**EXTRACT PROVIDED**

- - - - -

Betty Hastin, Lopez Island

“Mom would tell me to write down what I wanted from Santa, throw the list in the stove and run outside to see the smoke going right up to the North Pole. We believed it!”

“Mom would tell me to write down what I wanted from Santa, throw the list in the stove and run outside to see the smoke going right up to the North Pole. We believed it!”

A tilt of her head, a radiant smile and Lopezian Betty Hastin, continued. “At Easter we put our hats under the bed and, sure enough, the rabbit came and left a bunch of chicken eggs, colored ones. I didn’t have a birthday cake until I was 12. My birthday is December 26 and we had so much fruitcake there was no need to make another cake,” Hastin said.

“My Grandparents Norman were from Norway. Grandfather and his brothers were all carpenters with different last names. They each picked one of their given names and dropped Jorgensen.”

Hastin was born in Mrs. Mead’s birthing home near the village in 1921 to Art and Violet Vogt Norman. “My parents met at a cannery at Richardson. Dad was a fishing boat skipper and mom ran a filling machine. We lived with my grandparents at Mud Bay my first four years. Mom got a job on sailing ships that unloaded fish in Anacortes, then worked at a fish camp in MacKaye Harbor. We lived in the cook house. Mom wanted a little farm so we moved between Aleck Bay and MacKaye Harbor. The house is still there.”

“The fish camp had a bunk house, cook house, carpenter shop, barn, a cow and several sheep, some homes, and buildings where they made fish traps. They’d tie web and dry it on the grass. Fish went into a pot in the web, then into another one and finally into the spiller where the boat would pick up the web and deliver the fish into a scow. Everybody on the island who wanted to could work there. It was a great life. Lots was going on.”

Fish traps were banned by 1934. “Then they started gill netting. MacKaye Harbor would be full of those little boats,” Hastin said.

“I was the oldest in the family, then Art and Ed. Doug was born when I was 11 so I had to help with him. Dad was gone working. I had to learn to milk our four cows.”

- - - - -

**LIST OF TASKS**
- 1) List the buildings that Betty Hastin says stood at the fish camp in her profile.
- 2) In the profile of Betty Hastin, where did her parents meet?
- 3) Continue the profile of Betty Hastin from the point where it ends.
The records have nothing to do with the profile of Betty Hastin.

**Collection entries**
- - - - -

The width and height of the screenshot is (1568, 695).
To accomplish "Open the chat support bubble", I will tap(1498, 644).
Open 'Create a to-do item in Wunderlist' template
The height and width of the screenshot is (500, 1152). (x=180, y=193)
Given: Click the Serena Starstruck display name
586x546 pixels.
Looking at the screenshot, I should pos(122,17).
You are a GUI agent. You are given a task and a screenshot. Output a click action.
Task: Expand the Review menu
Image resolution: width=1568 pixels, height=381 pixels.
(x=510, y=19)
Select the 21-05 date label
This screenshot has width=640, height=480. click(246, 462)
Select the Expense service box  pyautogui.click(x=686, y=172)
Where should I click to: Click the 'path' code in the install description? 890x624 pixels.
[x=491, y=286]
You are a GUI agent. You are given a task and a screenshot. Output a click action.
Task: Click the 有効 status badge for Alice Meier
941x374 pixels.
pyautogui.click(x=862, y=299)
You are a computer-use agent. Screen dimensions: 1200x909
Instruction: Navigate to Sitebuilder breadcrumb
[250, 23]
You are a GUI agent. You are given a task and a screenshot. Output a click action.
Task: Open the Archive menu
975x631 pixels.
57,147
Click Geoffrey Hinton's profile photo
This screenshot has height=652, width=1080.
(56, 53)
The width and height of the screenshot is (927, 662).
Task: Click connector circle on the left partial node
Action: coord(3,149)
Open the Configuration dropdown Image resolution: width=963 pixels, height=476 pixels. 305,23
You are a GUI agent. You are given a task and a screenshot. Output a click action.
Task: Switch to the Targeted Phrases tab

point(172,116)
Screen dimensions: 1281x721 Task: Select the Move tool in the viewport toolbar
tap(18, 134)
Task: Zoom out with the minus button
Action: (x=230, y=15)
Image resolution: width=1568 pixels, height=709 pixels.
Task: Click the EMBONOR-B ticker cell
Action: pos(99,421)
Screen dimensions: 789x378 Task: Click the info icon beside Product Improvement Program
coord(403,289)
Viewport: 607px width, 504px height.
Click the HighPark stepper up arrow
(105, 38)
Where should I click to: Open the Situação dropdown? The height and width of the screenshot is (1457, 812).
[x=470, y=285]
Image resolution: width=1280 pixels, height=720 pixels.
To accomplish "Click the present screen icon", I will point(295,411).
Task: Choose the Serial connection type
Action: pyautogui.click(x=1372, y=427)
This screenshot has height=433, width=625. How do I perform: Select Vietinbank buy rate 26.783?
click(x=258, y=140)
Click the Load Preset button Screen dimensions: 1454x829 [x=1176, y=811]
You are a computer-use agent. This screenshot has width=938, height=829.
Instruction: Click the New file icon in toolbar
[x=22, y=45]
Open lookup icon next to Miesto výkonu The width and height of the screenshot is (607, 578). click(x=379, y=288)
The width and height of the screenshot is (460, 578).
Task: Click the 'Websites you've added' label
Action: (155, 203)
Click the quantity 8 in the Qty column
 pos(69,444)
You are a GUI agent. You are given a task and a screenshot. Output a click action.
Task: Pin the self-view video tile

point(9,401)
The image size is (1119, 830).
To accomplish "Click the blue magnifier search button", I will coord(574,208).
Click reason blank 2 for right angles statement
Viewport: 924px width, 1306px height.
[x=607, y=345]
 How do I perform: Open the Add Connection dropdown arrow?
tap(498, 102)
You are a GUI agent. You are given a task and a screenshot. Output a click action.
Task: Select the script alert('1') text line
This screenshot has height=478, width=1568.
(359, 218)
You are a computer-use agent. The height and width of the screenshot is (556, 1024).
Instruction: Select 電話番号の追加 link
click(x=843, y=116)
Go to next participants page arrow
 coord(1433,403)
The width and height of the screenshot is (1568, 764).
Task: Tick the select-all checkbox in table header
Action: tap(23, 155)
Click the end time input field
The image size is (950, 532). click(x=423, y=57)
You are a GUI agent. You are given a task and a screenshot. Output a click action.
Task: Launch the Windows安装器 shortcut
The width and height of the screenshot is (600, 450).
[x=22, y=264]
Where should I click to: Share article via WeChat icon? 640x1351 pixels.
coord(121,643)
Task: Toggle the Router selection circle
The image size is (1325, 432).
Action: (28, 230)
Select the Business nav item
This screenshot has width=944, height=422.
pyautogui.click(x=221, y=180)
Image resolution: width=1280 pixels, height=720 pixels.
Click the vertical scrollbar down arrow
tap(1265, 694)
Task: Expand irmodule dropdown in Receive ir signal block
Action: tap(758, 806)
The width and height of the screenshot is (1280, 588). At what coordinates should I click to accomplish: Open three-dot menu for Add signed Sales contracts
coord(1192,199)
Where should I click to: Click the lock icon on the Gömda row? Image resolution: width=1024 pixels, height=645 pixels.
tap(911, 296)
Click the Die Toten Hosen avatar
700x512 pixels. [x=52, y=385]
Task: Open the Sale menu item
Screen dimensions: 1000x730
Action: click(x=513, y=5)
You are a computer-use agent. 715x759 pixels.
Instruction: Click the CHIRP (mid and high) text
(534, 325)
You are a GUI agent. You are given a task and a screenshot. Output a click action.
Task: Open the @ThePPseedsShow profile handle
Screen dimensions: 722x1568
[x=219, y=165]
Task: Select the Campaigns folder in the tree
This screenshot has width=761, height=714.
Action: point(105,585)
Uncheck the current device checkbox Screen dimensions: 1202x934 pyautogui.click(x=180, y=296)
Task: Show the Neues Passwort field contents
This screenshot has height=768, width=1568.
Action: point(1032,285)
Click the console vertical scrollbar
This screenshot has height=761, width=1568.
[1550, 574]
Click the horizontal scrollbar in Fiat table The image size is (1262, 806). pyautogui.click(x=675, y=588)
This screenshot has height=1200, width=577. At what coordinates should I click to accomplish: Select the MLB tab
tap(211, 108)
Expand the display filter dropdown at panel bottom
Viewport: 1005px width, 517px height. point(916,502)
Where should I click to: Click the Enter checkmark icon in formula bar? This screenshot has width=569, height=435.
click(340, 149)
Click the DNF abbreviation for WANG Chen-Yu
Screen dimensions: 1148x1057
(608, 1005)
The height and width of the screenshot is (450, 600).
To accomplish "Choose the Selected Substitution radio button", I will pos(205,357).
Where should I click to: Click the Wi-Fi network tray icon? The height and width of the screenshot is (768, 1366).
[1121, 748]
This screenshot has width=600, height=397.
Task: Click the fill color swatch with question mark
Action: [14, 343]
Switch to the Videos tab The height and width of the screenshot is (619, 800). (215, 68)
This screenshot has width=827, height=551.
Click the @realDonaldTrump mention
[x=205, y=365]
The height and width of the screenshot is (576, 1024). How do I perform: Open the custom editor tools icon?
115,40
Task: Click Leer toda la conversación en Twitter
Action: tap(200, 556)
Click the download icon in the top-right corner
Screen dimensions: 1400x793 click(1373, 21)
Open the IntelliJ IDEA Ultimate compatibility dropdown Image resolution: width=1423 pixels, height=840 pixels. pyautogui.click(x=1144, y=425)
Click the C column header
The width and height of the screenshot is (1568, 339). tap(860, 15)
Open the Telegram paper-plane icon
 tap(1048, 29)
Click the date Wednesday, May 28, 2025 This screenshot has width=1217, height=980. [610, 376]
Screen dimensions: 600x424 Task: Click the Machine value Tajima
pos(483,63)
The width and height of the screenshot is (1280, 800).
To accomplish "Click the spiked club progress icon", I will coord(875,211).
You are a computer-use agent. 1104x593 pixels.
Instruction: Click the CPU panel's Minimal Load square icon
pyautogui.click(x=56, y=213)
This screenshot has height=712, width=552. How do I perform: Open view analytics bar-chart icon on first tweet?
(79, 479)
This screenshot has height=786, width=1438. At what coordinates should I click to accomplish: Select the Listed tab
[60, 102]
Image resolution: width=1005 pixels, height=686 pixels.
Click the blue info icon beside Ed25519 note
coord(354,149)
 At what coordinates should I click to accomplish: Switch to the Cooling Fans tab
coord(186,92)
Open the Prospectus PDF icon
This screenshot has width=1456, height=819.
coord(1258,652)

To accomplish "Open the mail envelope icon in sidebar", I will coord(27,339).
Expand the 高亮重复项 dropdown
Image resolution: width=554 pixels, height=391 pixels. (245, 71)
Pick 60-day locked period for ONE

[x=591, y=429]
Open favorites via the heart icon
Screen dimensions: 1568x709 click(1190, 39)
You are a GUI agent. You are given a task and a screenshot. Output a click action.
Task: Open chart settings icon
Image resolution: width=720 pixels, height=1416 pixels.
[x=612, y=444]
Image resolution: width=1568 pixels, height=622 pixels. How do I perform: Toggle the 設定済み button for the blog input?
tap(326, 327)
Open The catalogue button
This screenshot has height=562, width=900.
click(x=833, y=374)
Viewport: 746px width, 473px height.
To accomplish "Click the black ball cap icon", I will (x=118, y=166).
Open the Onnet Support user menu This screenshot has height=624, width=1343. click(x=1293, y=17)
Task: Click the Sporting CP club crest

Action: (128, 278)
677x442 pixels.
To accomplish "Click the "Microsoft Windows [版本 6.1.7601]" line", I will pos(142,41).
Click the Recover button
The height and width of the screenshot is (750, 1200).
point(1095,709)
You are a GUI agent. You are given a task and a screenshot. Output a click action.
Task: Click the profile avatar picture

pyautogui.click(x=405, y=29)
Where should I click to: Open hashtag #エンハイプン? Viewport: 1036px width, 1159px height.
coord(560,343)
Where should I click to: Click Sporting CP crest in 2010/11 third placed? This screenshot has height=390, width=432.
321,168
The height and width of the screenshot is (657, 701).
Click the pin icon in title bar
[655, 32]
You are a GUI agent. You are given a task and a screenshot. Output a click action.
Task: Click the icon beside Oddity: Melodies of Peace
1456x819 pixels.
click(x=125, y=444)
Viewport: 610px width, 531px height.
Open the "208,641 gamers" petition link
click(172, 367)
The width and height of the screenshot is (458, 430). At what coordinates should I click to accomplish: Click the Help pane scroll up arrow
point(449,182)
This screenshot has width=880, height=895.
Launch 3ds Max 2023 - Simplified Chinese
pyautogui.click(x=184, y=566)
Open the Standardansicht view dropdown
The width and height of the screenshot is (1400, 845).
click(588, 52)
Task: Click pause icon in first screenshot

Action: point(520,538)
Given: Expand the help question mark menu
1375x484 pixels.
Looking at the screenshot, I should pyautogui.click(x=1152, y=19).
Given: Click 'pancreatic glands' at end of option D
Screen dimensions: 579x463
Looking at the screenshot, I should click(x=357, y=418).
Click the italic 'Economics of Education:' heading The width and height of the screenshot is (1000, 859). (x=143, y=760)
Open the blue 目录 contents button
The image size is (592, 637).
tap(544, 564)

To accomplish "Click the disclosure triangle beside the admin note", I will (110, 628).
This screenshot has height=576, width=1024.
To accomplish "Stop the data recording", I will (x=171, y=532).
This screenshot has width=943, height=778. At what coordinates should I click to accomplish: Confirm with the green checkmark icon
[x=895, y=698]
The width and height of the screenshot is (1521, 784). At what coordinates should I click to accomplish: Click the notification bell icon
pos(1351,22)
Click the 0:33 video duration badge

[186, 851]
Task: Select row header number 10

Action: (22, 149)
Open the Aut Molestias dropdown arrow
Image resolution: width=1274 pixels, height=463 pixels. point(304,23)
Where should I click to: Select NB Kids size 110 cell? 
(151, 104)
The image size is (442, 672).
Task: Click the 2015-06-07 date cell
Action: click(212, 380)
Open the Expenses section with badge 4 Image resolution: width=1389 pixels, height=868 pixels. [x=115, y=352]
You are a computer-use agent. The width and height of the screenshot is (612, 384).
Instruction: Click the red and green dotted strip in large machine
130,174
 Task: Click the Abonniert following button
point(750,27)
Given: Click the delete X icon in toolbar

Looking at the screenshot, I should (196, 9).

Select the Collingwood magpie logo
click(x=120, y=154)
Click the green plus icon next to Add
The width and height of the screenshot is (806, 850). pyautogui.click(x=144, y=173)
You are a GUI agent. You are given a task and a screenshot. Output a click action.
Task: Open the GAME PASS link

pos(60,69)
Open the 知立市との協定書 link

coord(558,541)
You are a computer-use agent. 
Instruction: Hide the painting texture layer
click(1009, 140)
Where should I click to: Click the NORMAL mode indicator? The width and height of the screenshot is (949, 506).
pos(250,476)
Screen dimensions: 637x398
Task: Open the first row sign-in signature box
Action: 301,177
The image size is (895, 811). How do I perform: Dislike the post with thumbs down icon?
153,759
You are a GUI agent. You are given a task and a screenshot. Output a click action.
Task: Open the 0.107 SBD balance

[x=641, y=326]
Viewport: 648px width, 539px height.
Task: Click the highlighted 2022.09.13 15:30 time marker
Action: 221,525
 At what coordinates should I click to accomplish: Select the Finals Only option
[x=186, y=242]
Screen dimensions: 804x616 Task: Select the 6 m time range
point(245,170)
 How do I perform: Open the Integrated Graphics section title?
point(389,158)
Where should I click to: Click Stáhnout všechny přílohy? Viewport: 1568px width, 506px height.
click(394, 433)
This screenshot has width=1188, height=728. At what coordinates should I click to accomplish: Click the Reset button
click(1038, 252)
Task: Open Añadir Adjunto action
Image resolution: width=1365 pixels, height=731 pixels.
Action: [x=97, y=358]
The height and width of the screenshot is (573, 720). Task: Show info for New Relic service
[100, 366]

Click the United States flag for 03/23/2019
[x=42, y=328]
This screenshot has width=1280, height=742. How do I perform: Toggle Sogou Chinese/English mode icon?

- - - - -

**PER-TASK OUTPUTS**
- 1)
bunk house
cook house
carpenter shop
barn
some homes
buildings where they made fish traps

- 2) They met at a cannery at Richardson.

- 3)
“My school at Mud Bay had eight grades. I only knew two other students when I started. High school was in the village. I couldn’t drive and would have to live with someone. Mom said, ‘You’re going to get married so I want you to stay home with me,’ and that’s what I did.”

“When I was 14, there was a Christmas Party at Woodman Hall. Our mothers arranged for Phil, my husband later, and his brother to take me. The stage was like a ship’s deck and we sang Christmas carols. It was really great. Phil and I started going together,” Hastin said.

“My dad used to play the violin and we’d go from house to house in our neighborhood and they’d clean out a bedroom and dance. Phil’s family would go in their horse and buggy all over the island and to stores in Port Stanley, Richardson and the village.”

The Hastins were married in 1939 by William Goodrow. “At our shivaree, Phil gave out cigars and I gave the women hard candy.” It was expected.

Moving to Seattle in 1941, Hastin cared for daughters, Phyllis and Betty Ann, while Phil went north during summer fishing. Employed later in the shipyard, Phil’s position was “frozen” during the war. Eleven-month-old Betty Ann developed a high fever. It was the doctor’s day off and by evening she was having convulsions. The doctor said to go to the police station and ask for an escort to Harborview. “The baby passed away. I was pregnant again. It was horrible. Finally, Sharon was born.”

Back on the Lopez farm in 1946, “We didn’t have much but we were happy. We’d get clams and fish and sometimes a deer. They didn’t pay much attention then. I learned to drive horses, then the tractor and cattle truck. I was like the hired man until we could afford help.”

In 1951, Hastin thought Sharon had appendicitis—others believed the flu. Despite surgery in Anacortes, peritonitis claimed her life. “I cannot to this day accept losing that kid, but life went on.”

“Phil started hauling cattle for people. We built a nice barn so we could ship milk and had pigs and sheep. Then, we had cattle we cut and wrapped for people. They liked our beef. We’d give them grain so they had a little better taste.”

“I was married 67½ years. The best part was our working together. I was alone about two years before I came to Hamlet House. It’s nice here. The people are the main part.”